Ken Macon
Die jüngste Ankündigung von Apple auf der WWDC 2025 markiert einen bedeutenden Schritt hin zur vollständigen Integration digitaler Identitäten in den Alltag. Mit dem neuen Betriebssystem iOS 26 führt Apple nun passbasierte digitale IDs in der Apple Wallet ein – ein Angebot, das vordergründig auf Bequemlichkeit setzt, aber tiefgreifende gesellschaftliche Veränderungen mit sich bringt.
Nutzer sollen künftig in der Lage sein, ihre digitale Ausweiskopie an ausgewählten TSA-Kontrollpunkten (Transportsicherheitsbehörde) bei Inlandsflügen vorzulegen sowie in bestimmten Apps, die eine Alters- oder Identitätsverifikation verlangen. Apple betont zwar, die neue Funktion sei „kein Ersatz für Ihren physischen Reisepass“, doch faktisch wird sie als offizielles Identitätsmittel für Reisen innerhalb der USA und ausgewählte digitale Dienste etabliert.

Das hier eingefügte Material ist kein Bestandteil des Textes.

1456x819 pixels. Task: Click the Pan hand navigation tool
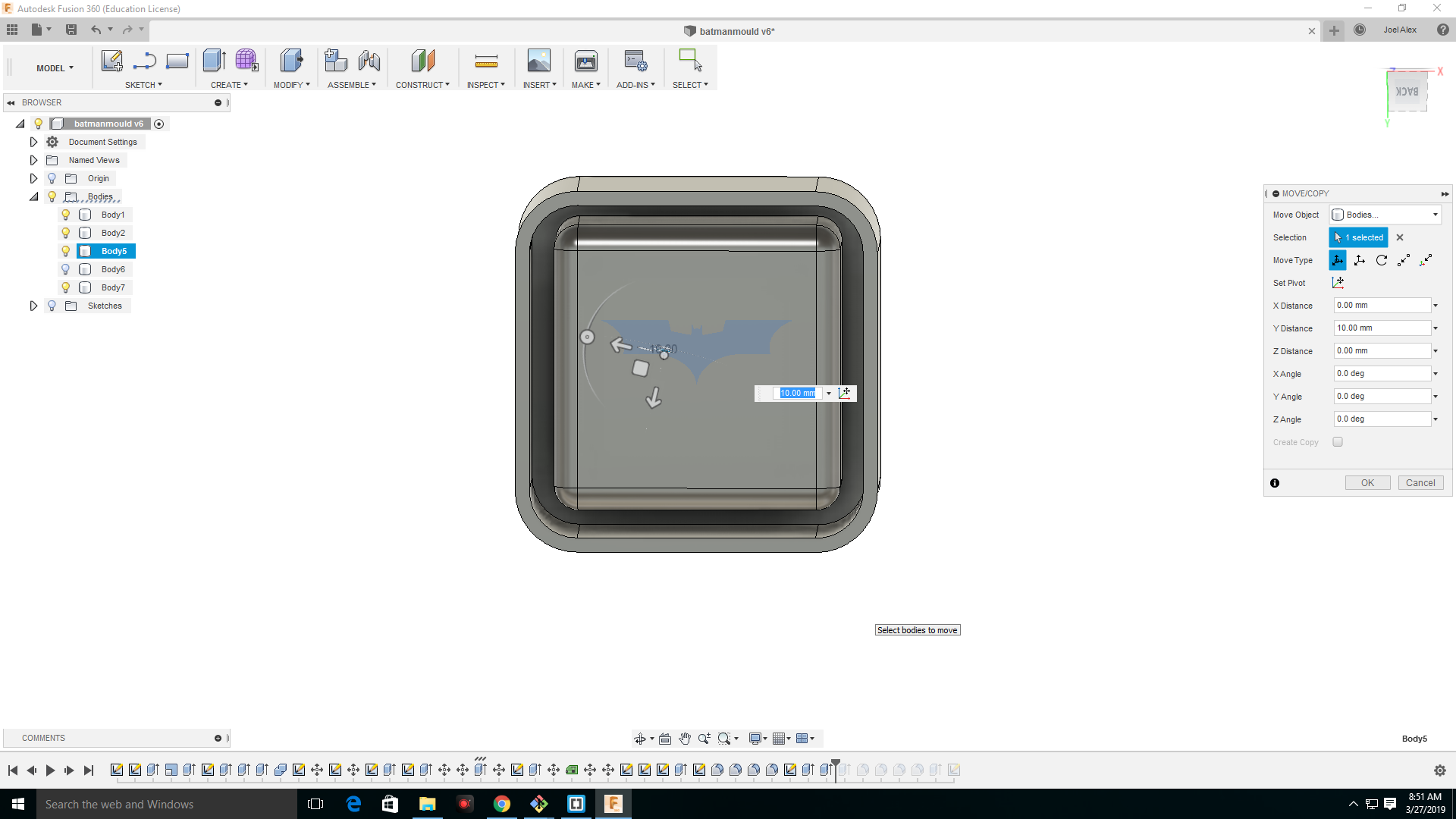685,739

Die TSA hat bereits bestätigt, dass sie diese digitalen Reisepässe bei Sicherheitskontrollen akzeptieren wird. Damit wird die biometrische und geräteverknüpfte Identität zu einem festen Bestandteil alltäglicher Mobilität – ein Vorgang, der weit mehr ist als nur ein technologisches Update: Es ist die schleichende Normalisierung digitaler Identitätssysteme als Grundlage für gesellschaftliche Teilhabe.
Parallel dazu dehnt Apple die Einführung mobiler Führerscheine auf weitere Bundesstaaten aus. Schritt für Schritt wird damit der amtlich legitimierte Identitätsnachweis an das persönliche Smartphone gebunden – ein Prozess, der technologisch elegant, aber politisch hochbrisant ist.
Denn je stärker Unternehmen wie Apple staatlich anerkannte Ausweise in Alltagsgeräte integrieren, desto größer wird auch der gesellschaftliche und infrastrukturelle Druck, diese digitalen Ausweise über das Reisen hinaus zu verwenden – etwa für:
- den Zugang zu Behördenportalen,
- das Online-Banking,
- die Nutzung sozialer Netzwerke,
- oder sogar für das Lesen von Nachrichten-Websites in Ländern mit restriktiver Regulierung.
Sobald sich der digitale Ausweis einmal als „bequemes“ Alltagsinstrument etabliert hat, weitet sich sein Anwendungsbereich regelmäßig aus. Was als freiwillige Option beginnt, wird schleichend zur faktischen Notwendigkeit – gestützt durch Systemvorgaben, Marktzwänge und staatliche Regulation.
Ein Beispiel dafür ist die neue Kombination aus digitalem Ausweis, Bordkarte mit integriertem Terminalplan und der AirTag-Verfolgung des Gepäcks über die „Wo ist?“-App. Diese Zusatzfunktionen präsentieren sich als perfekte Reiseerleichterung – und verdecken dabei eine zentrale Entwicklung: die Verschiebung von individueller Autonomie hin zu vollständiger digitaler Rückverfolgbarkeit.
Je enger sich digitale Identitätssysteme in den alltäglichen Ablauf einweben, desto mehr verschwimmt die Grenze zwischen freiwilliger Nutzung und systemisch erzwungener Teilnahme. Wer sich außerhalb dieses Systems bewegen möchte, wird zunehmend ausgeschlossen – technisch, administrativ oder sozial.
Mit dem Start von iOS 26 im Herbst 2025 werden digitale Ausweise endgültig zu einem festen Bestandteil des Alltags. Nicht weil Millionen Nutzer es aktiv einfordern, sondern weil sich ein ökosystemisches und gesetzlich flankiertes Modell durchsetzt, das digitale Identität zur Grundlage für Teilnahme am öffentlichen und digitalen Leben macht.
Die eigentliche Frage lautet daher nicht mehr, ob sich der digitale Ausweis durchsetzen wird – sondern wie weit er gehen wird, sobald er auf Millionen Geräten verankert ist und als „neue Normalität“ gilt.